Check out those shoes! These are the regulation shoes for figure competitors. Something else, huh? Out of all of the things people ask me (besides what I ate), I think I get the most questions about those shoes and whether or not I wear them around the house for Tony, my husband. The answer, in case you were wondering, is: No, my bunions don’t let me wear them for fun. When I was 20, maybe I would have thought about it.

So, how did I place? Out of seven competitors, I placed 2nd in the Medium Height Novice Division and 4th in the Masters Division (they have too much tact to call it the “Old Lady Division”). Not too bad for my first bite at the apple. Oh, and the winner of the Medium Height Novice Division was 19 years old. I was 39 when I competed. I am OK with that, for my first time around, however … I am an old-school competitor. That is how I got through law school, at night, while I worked full-time during the day and still had a family to care for. I graduated with honors. The old-school competitor in me wants to WIN.

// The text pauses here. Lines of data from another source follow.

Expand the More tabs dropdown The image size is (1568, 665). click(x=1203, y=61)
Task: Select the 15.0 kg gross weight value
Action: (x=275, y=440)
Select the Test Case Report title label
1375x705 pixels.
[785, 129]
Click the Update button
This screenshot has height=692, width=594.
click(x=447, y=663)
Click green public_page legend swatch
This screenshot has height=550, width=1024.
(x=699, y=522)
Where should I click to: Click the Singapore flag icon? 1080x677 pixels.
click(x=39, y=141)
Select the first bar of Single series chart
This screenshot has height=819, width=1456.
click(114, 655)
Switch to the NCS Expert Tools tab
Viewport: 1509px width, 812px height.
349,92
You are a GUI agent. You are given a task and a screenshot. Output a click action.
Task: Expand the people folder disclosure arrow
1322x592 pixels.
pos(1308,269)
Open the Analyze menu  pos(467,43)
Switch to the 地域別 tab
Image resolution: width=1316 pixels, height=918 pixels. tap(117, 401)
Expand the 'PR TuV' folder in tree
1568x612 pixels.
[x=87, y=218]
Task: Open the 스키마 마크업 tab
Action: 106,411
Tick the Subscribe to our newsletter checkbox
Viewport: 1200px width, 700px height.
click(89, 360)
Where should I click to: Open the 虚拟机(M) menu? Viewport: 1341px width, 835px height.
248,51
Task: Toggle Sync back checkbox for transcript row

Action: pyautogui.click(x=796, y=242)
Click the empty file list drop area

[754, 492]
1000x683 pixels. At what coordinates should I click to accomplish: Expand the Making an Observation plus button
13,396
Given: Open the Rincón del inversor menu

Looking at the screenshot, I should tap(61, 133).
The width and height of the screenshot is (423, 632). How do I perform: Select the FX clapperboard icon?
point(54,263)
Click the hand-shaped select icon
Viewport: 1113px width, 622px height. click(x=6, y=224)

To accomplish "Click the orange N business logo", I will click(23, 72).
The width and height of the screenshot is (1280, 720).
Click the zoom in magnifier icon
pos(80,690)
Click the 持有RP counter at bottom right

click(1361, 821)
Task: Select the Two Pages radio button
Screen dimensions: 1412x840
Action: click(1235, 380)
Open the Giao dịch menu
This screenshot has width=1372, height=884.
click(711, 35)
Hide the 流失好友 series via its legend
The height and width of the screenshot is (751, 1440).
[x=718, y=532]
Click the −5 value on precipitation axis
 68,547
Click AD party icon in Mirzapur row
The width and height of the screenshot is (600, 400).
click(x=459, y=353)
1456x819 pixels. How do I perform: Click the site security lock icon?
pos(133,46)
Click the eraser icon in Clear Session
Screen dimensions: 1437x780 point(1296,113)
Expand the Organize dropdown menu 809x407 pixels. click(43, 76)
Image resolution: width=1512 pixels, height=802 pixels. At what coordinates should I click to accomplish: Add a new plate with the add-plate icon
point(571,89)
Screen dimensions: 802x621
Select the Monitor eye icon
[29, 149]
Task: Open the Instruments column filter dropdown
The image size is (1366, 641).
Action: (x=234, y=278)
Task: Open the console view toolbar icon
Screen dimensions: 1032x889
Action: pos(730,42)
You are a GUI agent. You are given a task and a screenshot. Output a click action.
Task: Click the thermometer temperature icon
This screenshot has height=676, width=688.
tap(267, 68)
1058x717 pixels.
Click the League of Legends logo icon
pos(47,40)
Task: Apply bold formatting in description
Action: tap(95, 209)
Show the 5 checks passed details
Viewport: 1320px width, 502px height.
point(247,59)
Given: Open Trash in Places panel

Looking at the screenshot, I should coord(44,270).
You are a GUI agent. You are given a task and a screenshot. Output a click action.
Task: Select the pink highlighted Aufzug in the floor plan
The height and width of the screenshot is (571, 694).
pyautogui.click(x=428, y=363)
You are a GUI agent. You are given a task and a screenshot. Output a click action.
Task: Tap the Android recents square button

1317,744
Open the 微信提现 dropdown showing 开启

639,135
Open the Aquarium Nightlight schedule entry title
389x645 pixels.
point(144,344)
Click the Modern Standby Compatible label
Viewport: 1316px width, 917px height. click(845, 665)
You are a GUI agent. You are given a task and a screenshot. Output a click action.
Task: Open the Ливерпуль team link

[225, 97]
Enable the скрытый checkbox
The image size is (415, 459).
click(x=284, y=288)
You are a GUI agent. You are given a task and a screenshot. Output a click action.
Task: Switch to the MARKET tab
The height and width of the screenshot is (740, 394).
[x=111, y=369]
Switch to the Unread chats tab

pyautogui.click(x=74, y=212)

This year, I have decided to compete again. My first show is June 4 in Middletown—the OCB Central Eastern Seaboard States. I figure if I am going to embarrass myself, I might as well do it in front of friends rather than a bunch of strangers. I must be out of my mind. To achieve the goal last year, I basically had to eat the same things every day for six months. David Pulcinella, my Food Nazi, of Pulse Advanced Nutrition and Fitness Counseling, helped me tweak the diet to curb carbs and adjust fats and protein portions as my physical changes progressed. But, overall, it was the same foods every day and BEYOND BORING. At least I know what to expect.

While this was a test of taste buds as well as moral fortitude, I survived. I also learned an immense amount about the human body, the will to succeed, the need for organization, the power of visualization, and, most importantly, how to utilize every spice known to man.

Since the competition, I re-worked my diet to conform to my “off-season” goals, which was to gain 3-5 pounds of lean muscle and still maintain a body fat of 15 to 19 percent. Well, I think I am within the range for the lean muscle gain, but I did go up to 21 percent body fat, which exceeded my goal, but I am OK with that. For the most part, I stuck to a regimented program all week, and let it all hang out for a cheat meal once a week, usually on the weekend. Remember, though, this was only ONCE a week—one meal, one time a week. In essence, I continued eating like a bodybuilder in the off-season. Sounds like a great time, huh?

I will only know whether I achieved my off-season goal to gain lean mass when I start dieting off the body fat. I started my diet this week—nothing drastic, just cycling some carbs and starting to journal again. To preserve muscle mass, the body must slowly go into the diet—no crash dieting or there will be a loss of body fat and muscle. Body fat will only go away without wasting muscles with a progression of diet and increased cardio.

For now, my dieting parameters are about 1,800 calories per day, with a 50/30/20 percent ratio of protein, carbs and fats. I do cardio first thing in the morning on an empty stomach about five or six days a week for about 40 minutes, which will increase over the course of the next 16 weeks. I lift five days a week, every week, and have for years, and this will not change during the course of the contest prep.

I look forward to continuing to share my journey with you. All the best in health to you.